SUPPLIED PASSAGE:
* Begin *
The current phase of the war in Afghanistan is drawing to a close, and with
it the first phase of the war against al-Qaida.

In Afghanistan, the Taliban has been driven from the cities and from power,
but it has not been annihilated. Al-Qaida's operations have been dramatically
contained, in the sense that it is inconceivable that al-Qaida command and
control functions can still be carried out from inside Afghanistan. A great
deal of personnel and infrastructure have been lost.

However, it is not yet clear that the command capabilities of al-Qaida have
been destroyed. Indeed, it is not clear whether those capabilities remain in
Afghanistan or have migrated to another country. If they have been
annihilated in Afghanistan, there is reasonable concern that al-Qaida can
generate a new command and control structure from senior and mid-level
operatives who were not located in Afghanistan when the war began.
* End *
DATASET EXTRACT:
* Begin *
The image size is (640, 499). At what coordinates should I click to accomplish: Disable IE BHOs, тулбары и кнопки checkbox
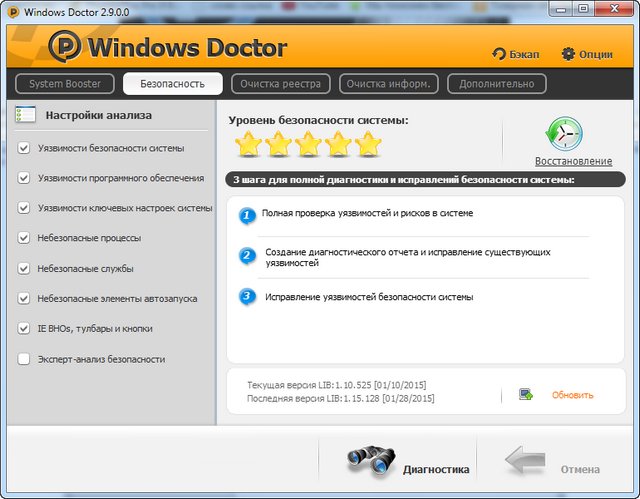(24, 329)
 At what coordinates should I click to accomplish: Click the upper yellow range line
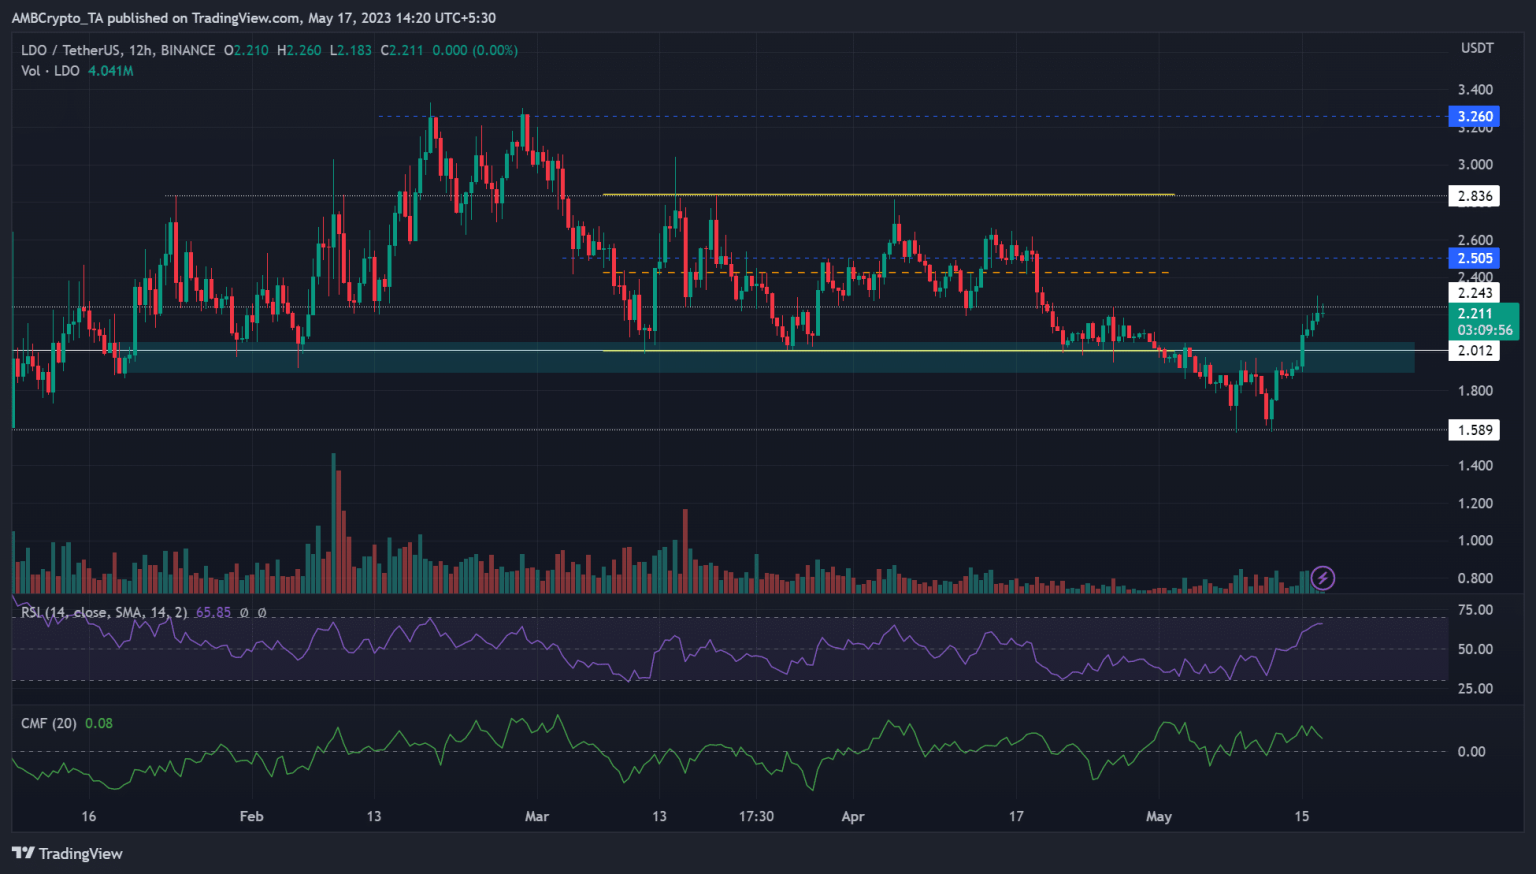(900, 194)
* End *
TASK PROMPT: Extend the piece on the war in Afghanistan and al-Qaida, picking up right after its final sentence.

TASK ANSWER:
The ambiguity of the outcome was built into U.S. strategy. The United States
depended on Afghan forces to drive the Taliban from power, but it also
understood that did not necessarily mean the end of the Taliban. The complex
system of shifting alliances that is Afghanistan means that the Taliban
regime, its successor organizations or its individual members will be of
value to one warlord or another. Moreover, since the Taliban also has roots
in Pakistan, elements could survive there. In any case, the United States was
interested in the Taliban only to the extent to which it enabled al-Qaida's
international operations. Beyond that, Washington is content to leave the
Taliban question to the Afghans and Pakistanis.

Ambiguity about the future of al-Qaida's leaders is also built into the
strategy. The death or capture of Osama bin Laden is of tremendous
psychological importance but relatively little military importance. What is
important militarily is that global pressure on al-Qaida becomes so intense
that the group begins to fragment and collapse. Preventing the migration of
the command cell out of Afghanistan is a highly desirable outcome, but it is
not necessarily a war-ender.

Moreover, U.S. planners understood fully that the destruction of command
functions in Afghanistan was going to prove difficult. Senior al-Qaida
officials have had ample time to move across the border into Pakistan and
either go underground there or migrate to other locations. The United States
has very few troops in Afghanistan and is highly dependent on Afghan factions
for ground operations. It was always understood that both the quality and
reliability of these forces were questionable. Their interest in al-Qaida was
not nearly as intense as that of the United States.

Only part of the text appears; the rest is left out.